Data profiling has a wide range of conventional use cases, namely data exploration, cleansing, and integration. The produced metadata is also useful for database management and schema reverse engineering. Data profiling has also more novel use cases, such as big data analytics. The generated metadata describes the structure of the data at hand, how to import it, what it is about, and how much of it there is. Thus, data profiling can be considered as an important preparatory task for many data analysis and mining scenarios to assess which data might be useful and to reveal and understand a new dataset's characteristics.

In this thesis, the main focus is on the single-column analysis class of data profiling tasks. We study the impact and the extraction of three of the most important metadata about a column, namely the cardinality, the header, and the number of NULL values.

First, we present a detailed experimental study of twelve cardinality estimation algorithms. We classify the algorithms and analyse their efficiency, scaling far beyond the original experiments and testing theoretical guarantees. Our results highlight their trade-offs and point out the possibility to create a parallel or a distributed version of these algorithms to cope with the growing size of modern datasets.

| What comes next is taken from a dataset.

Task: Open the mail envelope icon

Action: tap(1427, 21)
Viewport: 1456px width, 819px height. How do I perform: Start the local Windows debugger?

Then, we present a fully automated, multi-phase system to discover human-understandable, representative, and consistent headers for a target table in cases where headers are missing, meaningless, or unrepresentative for the column values. Our evaluation on Wikipedia tables shows that 60% ofthe automatically discovered schemata are exact and complete. Considering more schema candidates, top-5 for example, increases this percentage to 72%.

Finally, we formally and experimentally show the ghost and fake FDs phenomenon caused by FD discovery over datasets with missing values. We propose two efficient scores, probabilistic and likelihood-based, for estimating the genuineness of a discovered FD. Our extensive set of experiments on real-world and semi-synthetic datasets show the effectiveness and efficiency of these scores.